Editor’s Note: Joseph Demerly Bell is a native Buffalonian who is now a licensed funeral director in South Carolina. He shared some poignant reminders about the dignity of life on his social media platform and agreed to share his good words here on Spectrum Health Voices. These are simple yet powerful things to remember as we continue to heal and grow together toward a place of hope.
I’ve learned some things in my current role as a licensed funeral director; much of it is technical but just as much is observational. Here are some takeaways that I hope you’ll find thought-provoking:
Your Words Matter
– Make sure the last thing you say to everyone you come into contact with is positive and meaningful. “I love you,” “thank you,” or “be safe” are good examples.
– Frequently write letters (or texts, or emails) to people you care about. A happy morning emoji or meme or recent photo can set an awesome tone for someone’s day.
– Never go to bed angry, frustrated, mad, spiteful, or depressed. Pick up a phone, have a conversation with someone you trust, forgive, forget, and dream of happy things.
Live Life Fully
– Don’t put off until tomorrow something that might help someone today.

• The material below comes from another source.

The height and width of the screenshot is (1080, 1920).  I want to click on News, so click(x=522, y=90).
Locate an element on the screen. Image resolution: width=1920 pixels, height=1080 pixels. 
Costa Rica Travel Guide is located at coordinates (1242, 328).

Tomorrow isn’t guaranteed.
– If you’re not feeling well (physically, emotionally, or otherwise), seek professional help. There are doctors of all expertise available online, but emergencies should not be delayed. If you’re concerned about the cost, think about the alternative instead.
– Don’t do drugs. The first time may be your last time. And don’t over-imbibe on alcohol – certainly don’t drive or take responsibility for others while under the influence.
Make and Keep Priorities
– Work to live, don’t live to work (I have trouble with this one.) Find something you like and want to do that will pay your bills. You don’t have to live like the Kardashians to be happy.
Yes, Your Words MATTER
– Compliment each other and strangers. Sincerely.
– Tell those you love you love them. Whenever you see them or think of them. There are worse things in life than to sound like a broken record – especially if the song playing is uplifting and meaningful.